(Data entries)
■ ■ ■ ■ ■

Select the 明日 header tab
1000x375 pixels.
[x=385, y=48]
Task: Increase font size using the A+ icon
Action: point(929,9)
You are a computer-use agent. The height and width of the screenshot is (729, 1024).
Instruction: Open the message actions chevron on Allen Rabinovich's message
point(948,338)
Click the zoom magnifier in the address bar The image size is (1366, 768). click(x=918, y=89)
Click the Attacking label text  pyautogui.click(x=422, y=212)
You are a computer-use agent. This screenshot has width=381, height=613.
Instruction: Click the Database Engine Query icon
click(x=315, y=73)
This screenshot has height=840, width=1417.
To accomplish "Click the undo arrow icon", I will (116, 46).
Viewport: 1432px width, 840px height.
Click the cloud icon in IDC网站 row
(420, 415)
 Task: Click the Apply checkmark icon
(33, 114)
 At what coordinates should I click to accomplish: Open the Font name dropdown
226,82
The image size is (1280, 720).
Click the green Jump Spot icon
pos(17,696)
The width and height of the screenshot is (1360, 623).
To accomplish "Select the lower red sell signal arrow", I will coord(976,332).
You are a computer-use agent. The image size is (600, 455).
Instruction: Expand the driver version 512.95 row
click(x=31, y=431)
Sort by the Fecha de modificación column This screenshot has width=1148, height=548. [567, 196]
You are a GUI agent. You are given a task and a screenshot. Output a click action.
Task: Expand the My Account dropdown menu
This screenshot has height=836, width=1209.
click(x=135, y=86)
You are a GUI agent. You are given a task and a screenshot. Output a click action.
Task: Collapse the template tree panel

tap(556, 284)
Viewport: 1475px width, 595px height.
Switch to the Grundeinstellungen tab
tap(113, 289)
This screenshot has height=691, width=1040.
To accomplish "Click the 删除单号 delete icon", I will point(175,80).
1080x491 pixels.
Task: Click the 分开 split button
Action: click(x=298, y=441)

■ ■ ■ ■ ■

### Problem requirements
Check each line in the records above for the word "Select". Return those that have it.

### Written response
Select the 明日 header tab
To accomplish "Select the lower red sell signal arrow", I will coord(976,332).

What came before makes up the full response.